Disadvantages of cash management accounts
Consider these potential downsides before opening a cash management account:
Better prices can be found elsewhere
When you have a large cash balance, you want to get the best interest rate possible to maximize income and reduce the effects of inflation. Some online savings accounts offer better interest rates than cash management accounts. You can also get higher returns with low-risk or risk-free products like CDs and short-term investments like U.S. Treasury bills.
Lack of certain features
Most banks offer features like bill payment to checking account customers. Many money management accounts lack these useful money management features, so they may not be suitable replacements for traditional checking accounts.
May only be available online
Some cash management accounts are offered by online-only institutions. If you prefer to do your banking in person, a cash management account may not be right for you.
Not necessary for some people
A key feature of a money management account is the ability to insure funds above the typical FDIC limit of $250,000. But most consumers don’t have that much cash on hand, so there’s no need for this benefit.
Fees and Minimum Balance
Some companies that offer cash management accounts charge monthly fees or require higher minimum balances.

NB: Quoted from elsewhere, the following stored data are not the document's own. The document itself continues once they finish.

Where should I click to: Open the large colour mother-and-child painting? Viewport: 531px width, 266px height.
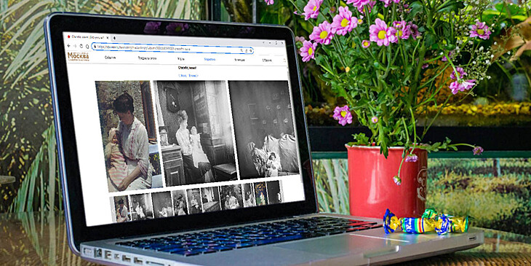pos(128,136)
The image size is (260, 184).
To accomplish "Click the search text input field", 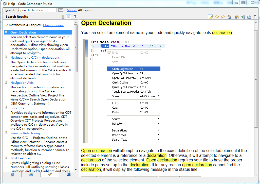I will pyautogui.click(x=38, y=10).
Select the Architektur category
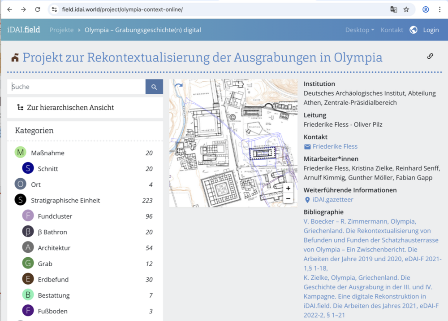The height and width of the screenshot is (321, 448). (x=54, y=248)
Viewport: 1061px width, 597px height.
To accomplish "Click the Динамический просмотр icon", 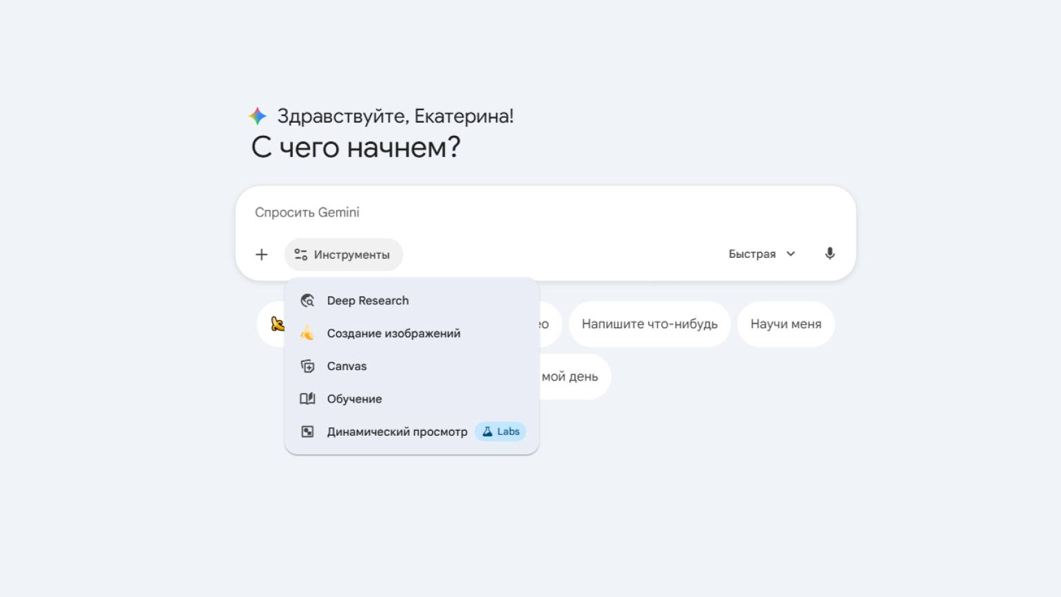I will [x=307, y=432].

Cash Management Accounts and Other Accounts
Here are some key differences between cash management accounts and other regular accounts:
- Checking Accounts: Some cash management accounts are similar to checking accounts, allowing you to write checks, use debit cards, and make ATM withdrawals. Cash management accounts tend to pay higher interest rates than checking accounts, and many of these accounts have no interest at all.
- Savings Accounts: Competitive interest rates are available on both savings accounts and cash management accounts. But there are some big differences: Savings accounts typically limit your transactions to six per month, while cash management accounts can allow more. Some cash management accounts also allow checking, while savings accounts do not.
- Money Market Accounts: Both cash management and money market accounts may require higher minimum balances. Both types of accounts can be FDIC insured, but cash management accounts can have more than the usual $250,000 in funds.
Is a Cash Management Account Right for You?
Ask yourself these questions when considering opening a cash management account:
Do you do most of your banking online? Cash management accounts are often from online-only institutions, so you may need to be familiar with online banking to use them.
Do you use tools like online bill pay or peer-to-peer money transfers? Some cash management accounts lack these features, so you may have to stick with a traditional checking account to get these options.
How much cash do you have on hand? Cash management accounts are best for consumers with cash balances that exceed FDIC insurance limits. If you hold large amounts of money in checking and savings accounts, a cash management account may be a good option.
Best Cash Management Account
Here are some details about the different cash management accounts:
ACCOUNT | APY | MINIMUM DEPOSIT | MONTHLY FEE |
---|---|---|---|
Wealthfront Cash Account | 2% | $1 | None |
Aspiration Save Account |
|
$10 |
|
Betterment Cash Reserve account | 2% | $10 | None |
Personal Capital Cash account |
|
None | None |
Fidelity Cash Management Account | 1.2% | $0 | None |
Conclusion
Probably the main advantage of a cash management account is that it allows for higher FDIC insurance limits than standard savings accounts. This can make a cash management account a good choice for anyone with more than $250,000 in savings. It’s worth comparing cash management accounts to standard savings and checking accounts to find the one with the highest APY with all the features you want.